東京工科大学 研究報告等

佐藤 拓己
所属  応用生物学部 応用生物学科
職種  教授
言語種別
英語
発行・発表の年月
2022年12月
形態種別
学術論文
査読
査読あり
標題
The novel sustained 3-hydroxybutyrate donor poly-D-3-hydroxybutyric acid prevents inflammatory bowel disease through upregulation of regulatory T-cells
執筆形態
共著
掲載誌名
FASEB journal
出版社・発行元
Federation of American Societies for Experimental Biology
巻・号・頁
37(1)
著者・共著者
Rimina Suzuki, Mayuko Mishima, Masaki Nagane, Hinano Mizugaki, Takehito Suzuki, Mariko Komuro, Takuto Shimizu, Tomoki Fukuyama, Shiro Takeda, Masaya Ogata, Takayoshi Miyamoto, Naoyuki Aihara, Junichi Kamiie, Shinji Kamisuki, Hiroto Yokaryo, Tadashi Yamashita, Takumi Satoh
概要
Inflammatory bowel disease (IBD) is a chronic persistent intestinal disorder, with ulcerative colitis and Crohn's disease being the most common.

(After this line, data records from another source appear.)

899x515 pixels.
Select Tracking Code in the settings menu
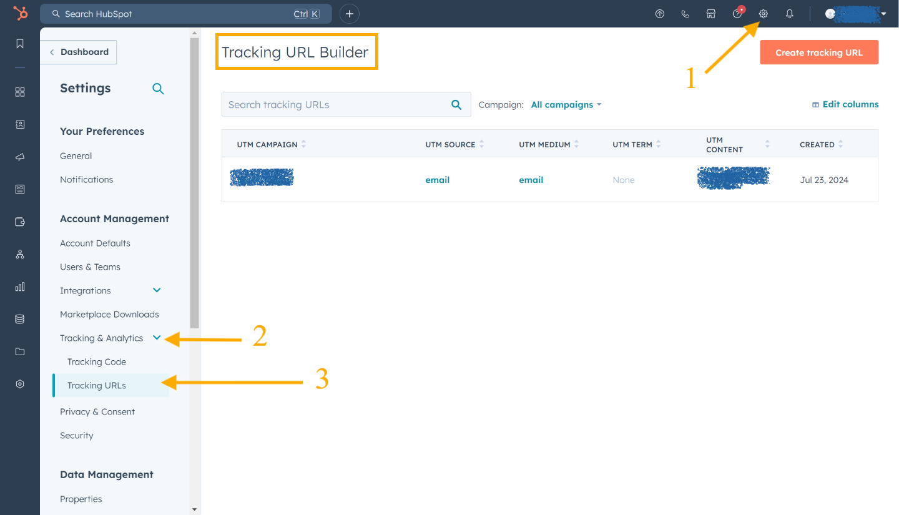coord(97,361)
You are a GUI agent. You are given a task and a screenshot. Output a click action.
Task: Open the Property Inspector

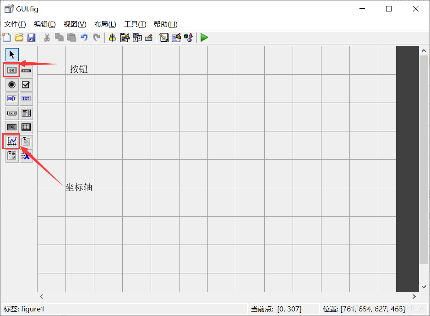click(176, 38)
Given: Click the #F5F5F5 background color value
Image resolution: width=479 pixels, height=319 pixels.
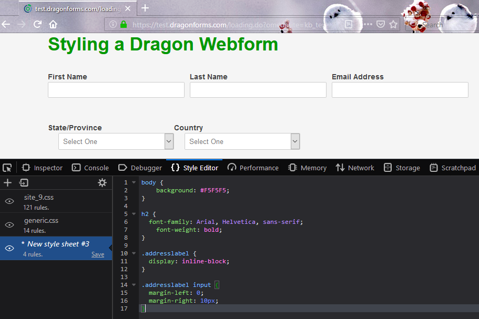Looking at the screenshot, I should 215,190.
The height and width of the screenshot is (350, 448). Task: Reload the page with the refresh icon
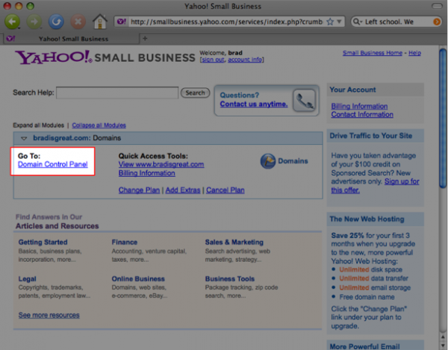[x=56, y=22]
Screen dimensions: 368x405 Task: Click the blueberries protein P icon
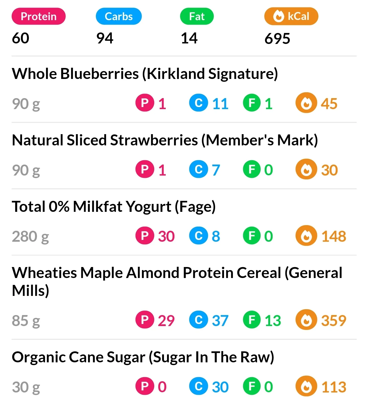pyautogui.click(x=145, y=103)
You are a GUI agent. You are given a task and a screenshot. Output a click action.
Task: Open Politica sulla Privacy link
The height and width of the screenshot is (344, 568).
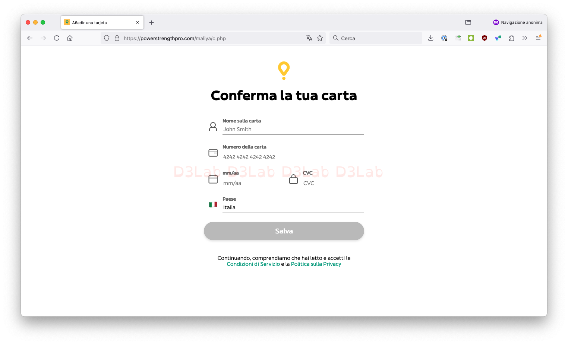(316, 264)
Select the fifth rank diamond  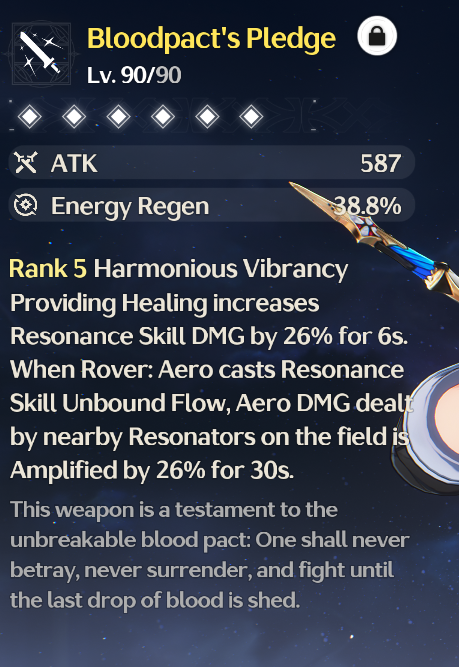[x=207, y=117]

However, the physio-pathological development of IBD is still unknown. Therefore, research on the etiology and treatment of IBD has been conducted using a variety of approaches. Short-chain fatty acids such as 3-hydroxybutyrate (3-HB) are known to have various physiological activities. In particular, the production of 3-HB by the intestinal microflora is associated with the suppression of various inflammatory diseases. In this study, we investigated whether poly-D-3-hydroxybutyric acid (PHB), a polyester of 3-HB, is degraded by intestinal microbiota and works as a slow-release agent of 3-HB. Further, we examined whether PHB suppresses the pathogenesis of IBD models. As long as a PHB diet increased 3-HB concentrations in the feces and blood, PHB suppressed weight loss and histological inflammation in a dextran sulfate sodium-induced IBD model. Furthermore, PHB increased the accumulation of regulatory T cells in the rectum without affecting T cells in the spleen. These results indicate that PHB has potential applications in treating diseases related to the intestinal microbiota as a sustained 3-HB donor. We show for the first time that biodegradable polyester exhibits intestinal bacteria-mediated bioactivity toward IBD. The use of bioplastics, which are essential materials for sustainable social development, represents a novel approach to diseases related to dysbiosis, including IBD.